How I wish we could have this luxury in our own films as well as in our books, in our TV shows, in our music, in our plays in the Philippines! In case you missed out on the nuance, yes I did call it a luxury and only because, while movies and music, theater and literature are important to culture, a basic need in an existence that demands soulful examination, they are a luxury in a country such as ours, where not only the government but also the private sector, the businessmen, the publishers and the producers, and the audience are opposed to the cost of explorations that are needed for cultural development.

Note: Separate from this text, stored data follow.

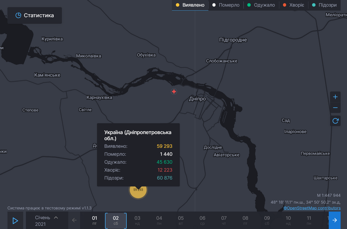
Task: Open the OpenStreetMap contributors link
Action: coord(312,208)
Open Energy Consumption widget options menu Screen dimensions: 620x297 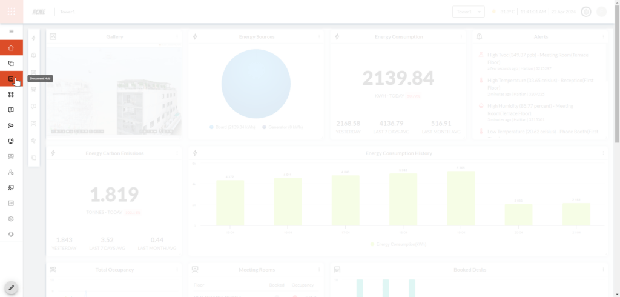click(461, 37)
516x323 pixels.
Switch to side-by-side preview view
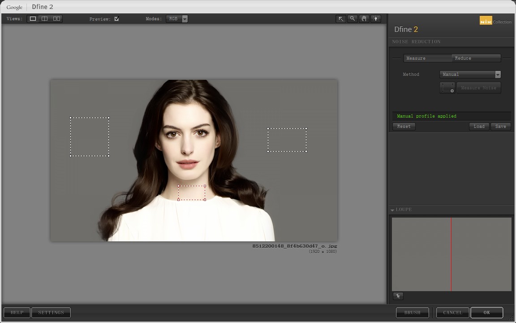point(56,18)
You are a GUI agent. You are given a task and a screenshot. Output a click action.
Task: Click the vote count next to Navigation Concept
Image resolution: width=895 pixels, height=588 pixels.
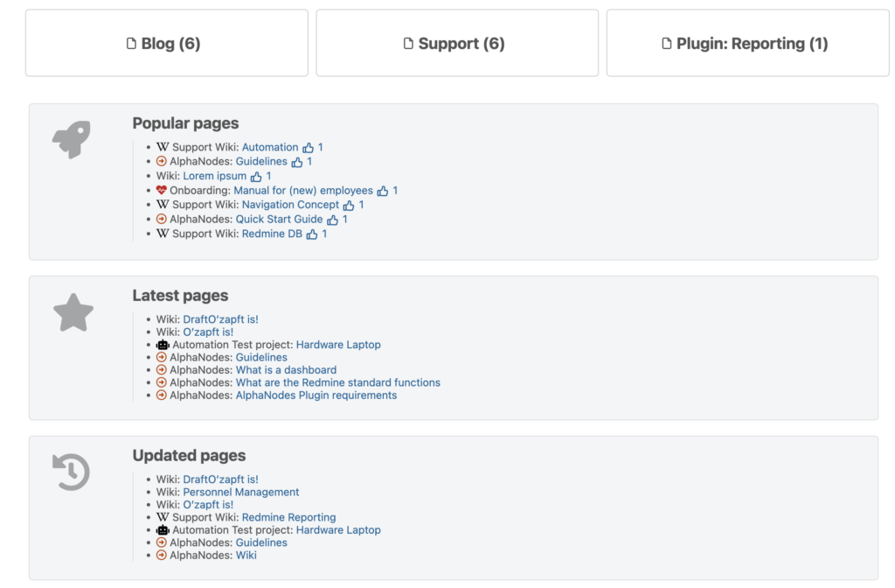pos(360,204)
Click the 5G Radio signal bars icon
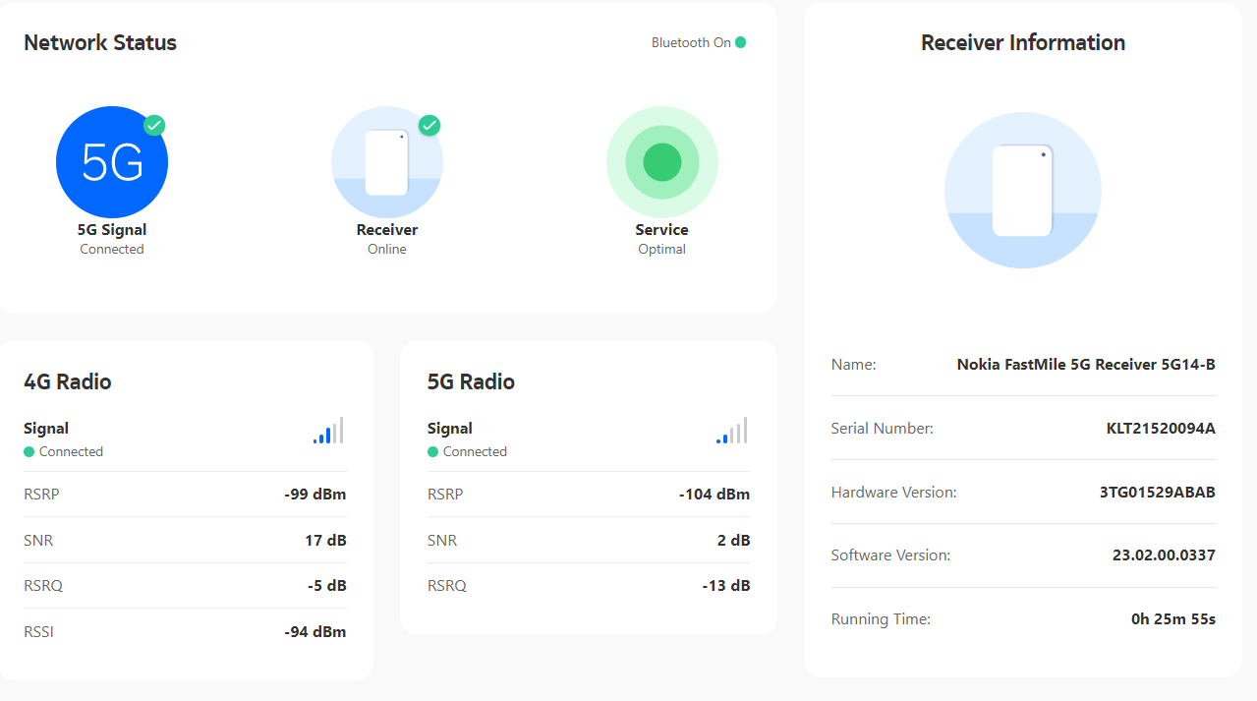The image size is (1257, 701). point(731,431)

ON SET Taping with director Eduardo Roy Jr.

The artist is vital, a creative force necessary for nation-building and for a nation’s search for identity. Yet he is often left to his own devices, unsupported, undervalued, and thus unable to fully unfurl his creative wings. For lack of funds, for lack of financial backing, for lack of freedom, for lack of respect for the full range of his capabilities, wasted is much of his potential for making a difference, for doing wonders, for building dreams with words and pictures, for weaving the facts of our life into a tapestry of possibilities, for putting our talent as a collective and not as individuals on the world map. We are proud of our world-class brothers and sisters, who have had the opportunity to shine for us on the world stage, in the world arena, in the international spotlight, but are we proud of ourselves as a nation? Are we proud of our film industry? The current state of our music? The general idea of Philippine television? Are we proud of the Philippines?

The artist is vital, a creative force necessary for nation-building and for a nation’s search for identity. Yet he is often left to his own devices, unsupported, undervalued, and thus unable to fully unfurl his creative wings.

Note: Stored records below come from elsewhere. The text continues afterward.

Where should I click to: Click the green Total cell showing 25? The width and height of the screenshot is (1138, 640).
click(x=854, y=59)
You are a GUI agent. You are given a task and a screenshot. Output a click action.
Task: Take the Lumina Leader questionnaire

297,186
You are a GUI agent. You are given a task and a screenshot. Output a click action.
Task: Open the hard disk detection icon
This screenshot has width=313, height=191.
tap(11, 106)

That’s my point. Prior to this pandemic, the Philippines appeared to be on its way to better times as an economy, but as a culture, then as well as now, I’m afraid we are Birdman, whose glory is in the past. Through our daily work, our local movies, our local music, our local theater, our local books, even our local newspapers and magazines, we have to keep reaching for the sky. But the artist alone cannot do it. He needs the support of the financiers, the employers, the investors, the agents, as well as the audience, to fulfill his destiny as an artist of the nation. 

Do not wait for a Singaporean publisher—and this is only a wild example—to make a New York Times bestseller of a book written by a Filipino before telling that writer “You do our country proud,” while the writers in your midst are wasting away hoping against hope for the chance to fly that you have never even considered giving them.

Invest in Filipino talent. Yes, like Birdman, in whose telling the director Alejandro González Iñárritu was given the trust, the support, and the wherewithal to experiment, despite the odds against it, Philippine art must fly. But who’s the wind beneath its wings?